Japan ex-official gets prison term in casino bribery case

TOKYO (AP) — A Tokyo court on Tuesday sentenced to four years in prison a former top government official for taking bribes from a gambling company, in a high-profile case that has added to the political woes of Japan's outgoing prime minister ahead of elections this year.

The Tokyo District Court found Tsukasa Akimoto, who was a vice-minister in charge of tourism and casino promotions, guilty of taking 7.6 million yen ($69,200) in bribes from a Chinese gambling operator that was aiming to start a casino business in Japan. The court also fined Akimoto the amount in bribes he received from the Chinese company.

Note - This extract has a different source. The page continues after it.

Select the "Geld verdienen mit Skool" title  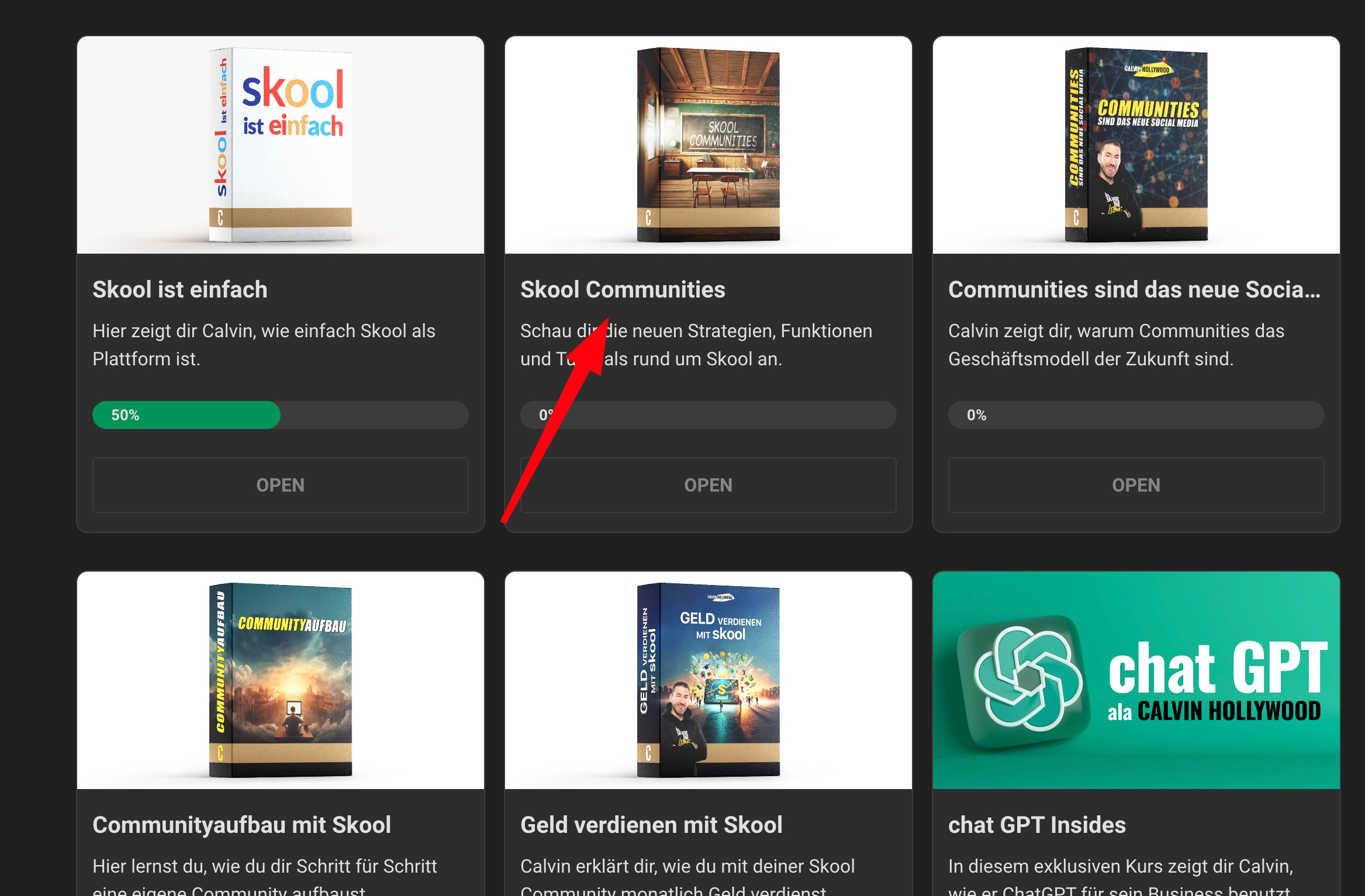click(652, 825)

The court's decision comes as Prime Minister Yoshihide Suga is already facing criticism for his government's coronavirus policies and hosting the Olympics despite widespread health concerns.

Three other former ministers and a lawmaker from the ruling Liberal Democratic Party have been found guilty in separate bribery and election fraud cases over the past few years.

Suga on Friday announced that he will not seek another term, paving the way for a new party leader ahead of parliamentary elections to be held by late November.

Akimoto, who has since left the ruling party, was also found guilty of offering bribes to his former advisors to make false testimony in court to cover up his wrongdoing.

The former vice-minister pleaded not guilty of any charges in his trial. Prosecutors alleged that Akimoto accepted the bribes in 2017-2018, including 3 million yen ($27,000) in cash and other gifts, from the Chinese company in return for his support for a plan to build a casino in Japan.

Judge Toshihiko Niwa said in his ruling that Akimoto's obstruction of legal proceedings by bribing witnesses showed his complete lack of compliance with the court, NHK public television reported.

Akimoto, who was released on bail, will have to return to jail following the sentencing. Akimoto's former aide, Akihiro Toyoshima, received a suspended prison term.

Japan passed a controversial law allowing casino gambling in 2016, a measure promoted by the ruling LDP as a way to stimulate the country’s economy and find new sources of revenue, including capitalizing on the surging number of Chinese tourists.